Thursday, 7 March 2013

That Vince Cable article in full

Vince Cable has been in the news this morning for an article he has written in the New Statesman.

The article is important because it advocates the financing of more capital investment by borrowing, although it does so in measured tones, weighing up a “balance of risks”. It is also a lengthy and somewhat technical article on economic policy, making it too difficult for anyone with a short attention span. For this reason, it has been subject to dramatic interpretations by the media.

BBC News is an honourable exception (see also Stephanie Flanders’s blog).
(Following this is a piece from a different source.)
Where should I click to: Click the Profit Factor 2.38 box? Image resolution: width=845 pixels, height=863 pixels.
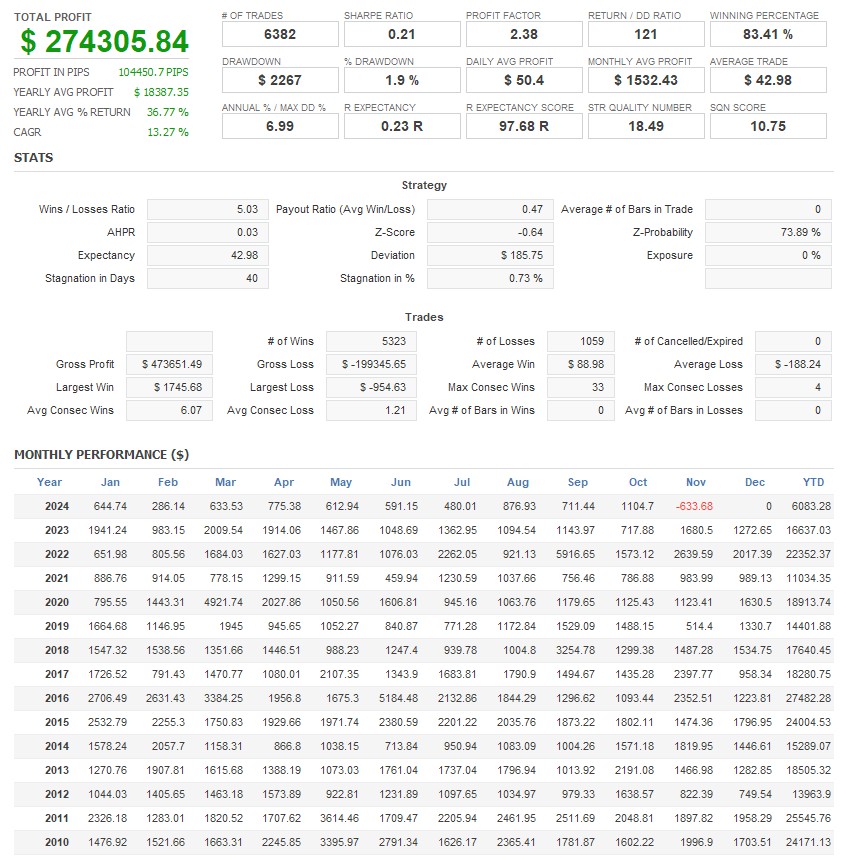pyautogui.click(x=524, y=34)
But the Guardian described the article as, first, “Vince Cable makes direct challenge to Cameron” then later as “Vince Cable contradicts Osborne”, while the Independent’s headline declares “David Cameron and Vince Cable at war over route to recovery”. The Spectator’s Coffee House blog attempts to up the ante with “Vince Cable’s borrowing bombshell”, compared with which the Daily Mirror’s “Vince Cable breaks Coalition ranks” seems restrained.
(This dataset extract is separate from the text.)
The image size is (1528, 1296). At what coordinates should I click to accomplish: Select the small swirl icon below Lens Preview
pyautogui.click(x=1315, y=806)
Is any of this hyperbole justified? One interpretation of events says that it isn’t. The budget is less than two weeks away and it seems doubtful that any cabinet minister – even Vince Cable – would be allowed to rock the boat at this stage. There will have been robust arguments within the government but these have probably been resolved by now. So what is going on?

Has Cable won the argument (as Bill le Breton suggests on Liberal Democrat Voice today)? Is the New Statesman article a curtain-raiser for a budget that will signal a change in direction? Of course, the government will want to save face and deny any failure, so any change in policy would be presented as a seamless continuation of a long-term plan. But are we about to see ‘Plan A+’?

Or is Cable out on a limb? Does David Cameron’s speech today represent a genuine determination to stick with Plan A? Cameron’s warning that changing course would “plunge us back into the abyss” suggests that it does. And what of Nick Clegg’s statement on his weekly LBC phone-in programme this morning? It was hardly a ringing endorsement of Cable’s position, although Clegg revealed that he, Cameron and George Osborne had all seen the New Statesman article before it was published.

If one had to say which is more likely, Cable’s muted optimism or Cameron’s resort to ‘TINA’ (There Is No Alternative), echoed by Clegg, the government will almost certainly opt for the latter.

Later...

I’ve been reflecting on the politics of the situation. Why did the ‘Quad’ (Cameron, Osborne, Clegg, Alexander) allow Cable to publish his article, even though it disagrees? After all, if the Quad or the Treasury had wanted to enforce cabinet discipline, they could easily have blocked publication.

This is all about positioning before the budget on 20th March. The Quad clearly plans to stick to ‘Plan A’ (even though it isn’t working) and, in the absence of effective opposition from Labour, needs Cable as a ‘defining other’. Cameron and Clegg could not have made their unrepentant statements today without being able to contrast with a prominent critic. And if Cable hadn’t said what he had said, who else could they have knocked down?